WORK TO BE COMPLETED: Please rewrite everything in the material below, from the line containing "The height and width of the screenshot is (762, 900)." down to the line containing "coord(849,223)", as a Markdown table with a Row column numbering each line and a Text column holding it, leaving out blank lines.

========

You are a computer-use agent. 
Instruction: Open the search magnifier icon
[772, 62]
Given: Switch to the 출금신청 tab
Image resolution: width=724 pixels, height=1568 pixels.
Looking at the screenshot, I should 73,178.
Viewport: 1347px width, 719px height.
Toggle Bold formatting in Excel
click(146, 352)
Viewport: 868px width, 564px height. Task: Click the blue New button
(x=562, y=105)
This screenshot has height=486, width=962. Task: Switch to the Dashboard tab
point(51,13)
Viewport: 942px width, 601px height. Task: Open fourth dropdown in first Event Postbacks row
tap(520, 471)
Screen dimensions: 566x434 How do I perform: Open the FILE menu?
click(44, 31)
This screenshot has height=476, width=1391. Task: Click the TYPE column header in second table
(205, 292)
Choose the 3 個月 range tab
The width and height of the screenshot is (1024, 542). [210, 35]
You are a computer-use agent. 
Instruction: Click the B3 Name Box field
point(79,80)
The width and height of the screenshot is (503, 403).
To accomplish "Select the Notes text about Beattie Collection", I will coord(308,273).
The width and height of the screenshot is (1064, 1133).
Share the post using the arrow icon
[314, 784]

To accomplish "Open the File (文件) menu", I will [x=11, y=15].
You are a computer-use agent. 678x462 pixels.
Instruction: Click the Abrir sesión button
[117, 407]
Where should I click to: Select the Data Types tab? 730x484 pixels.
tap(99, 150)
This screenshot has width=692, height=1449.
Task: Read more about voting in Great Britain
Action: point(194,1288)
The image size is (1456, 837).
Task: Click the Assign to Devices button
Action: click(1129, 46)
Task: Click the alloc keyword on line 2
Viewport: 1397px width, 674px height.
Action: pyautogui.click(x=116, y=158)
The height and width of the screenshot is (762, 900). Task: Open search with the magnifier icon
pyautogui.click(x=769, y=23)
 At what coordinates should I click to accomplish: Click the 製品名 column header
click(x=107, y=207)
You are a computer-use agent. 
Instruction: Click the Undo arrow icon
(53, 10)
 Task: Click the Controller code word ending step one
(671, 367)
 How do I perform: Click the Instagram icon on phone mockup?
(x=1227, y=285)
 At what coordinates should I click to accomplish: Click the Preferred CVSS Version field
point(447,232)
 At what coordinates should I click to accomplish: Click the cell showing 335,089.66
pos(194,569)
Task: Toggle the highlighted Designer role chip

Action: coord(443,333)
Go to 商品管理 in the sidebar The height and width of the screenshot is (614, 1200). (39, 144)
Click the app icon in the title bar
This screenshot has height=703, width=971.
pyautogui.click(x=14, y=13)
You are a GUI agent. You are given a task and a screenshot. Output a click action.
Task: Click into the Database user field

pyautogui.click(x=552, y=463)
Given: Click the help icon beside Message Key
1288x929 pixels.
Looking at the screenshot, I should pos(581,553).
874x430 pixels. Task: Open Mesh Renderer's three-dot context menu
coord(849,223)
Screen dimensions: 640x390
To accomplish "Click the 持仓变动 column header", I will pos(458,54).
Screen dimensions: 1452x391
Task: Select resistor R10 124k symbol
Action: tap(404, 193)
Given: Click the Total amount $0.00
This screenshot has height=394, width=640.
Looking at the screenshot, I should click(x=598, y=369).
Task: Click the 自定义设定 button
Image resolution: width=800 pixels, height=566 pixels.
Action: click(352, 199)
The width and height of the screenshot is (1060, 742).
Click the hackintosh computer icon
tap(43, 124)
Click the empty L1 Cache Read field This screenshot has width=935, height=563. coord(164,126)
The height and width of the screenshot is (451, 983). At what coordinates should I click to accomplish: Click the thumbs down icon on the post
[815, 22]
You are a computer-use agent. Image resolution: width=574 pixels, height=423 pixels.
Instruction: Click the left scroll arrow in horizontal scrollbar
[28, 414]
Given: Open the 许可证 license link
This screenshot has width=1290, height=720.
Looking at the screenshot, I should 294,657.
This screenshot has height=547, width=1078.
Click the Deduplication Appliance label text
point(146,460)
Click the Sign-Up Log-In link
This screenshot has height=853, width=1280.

========

WRITTEN REPLY:
| Row | Text |
|---|---|
| 1 | The height and width of the screenshot is (762, 900). Task: Open search with the magnifier icon |
| 2 | pyautogui.click(x=769, y=23) |
| 3 |  At what coordinates should I click to accomplish: Click the 製品名 column header |
| 4 | click(x=107, y=207) |
| 5 | You are a computer-use agent.  |
| 6 | Instruction: Click the Undo arrow icon |
| 7 | (53, 10) |
| 8 |  Task: Click the Controller code word ending step one |
| 9 | (671, 367) |
| 10 |  How do I perform: Click the Instagram icon on phone mockup? |
| 11 | (x=1227, y=285) |
| 12 |  At what coordinates should I click to accomplish: Click the Preferred CVSS Version field |
| 13 | point(447,232) |
| 14 |  At what coordinates should I click to accomplish: Click the cell showing 335,089.66 |
| 15 | pos(194,569) |
| 16 | Task: Toggle the highlighted Designer role chip |
| 17 | Action: coord(443,333) |
| 18 | Go to 商品管理 in the sidebar The height and width of the screenshot is (614, 1200). (39, 144) |
| 19 | Click the app icon in the title bar |
| 20 | This screenshot has height=703, width=971. |
| 21 | pyautogui.click(x=14, y=13) |
| 22 | You are a GUI agent. You are given a task and a screenshot. Output a click action. |
| 23 | Task: Click into the Database user field |
| 24 | pyautogui.click(x=552, y=463) |
| 25 | Given: Click the help icon beside Message Key |
| 26 | 1288x929 pixels. |
| 27 | Looking at the screenshot, I should pos(581,553). |
| 28 | 874x430 pixels. Task: Open Mesh Renderer's three-dot context menu |
| 29 | coord(849,223) |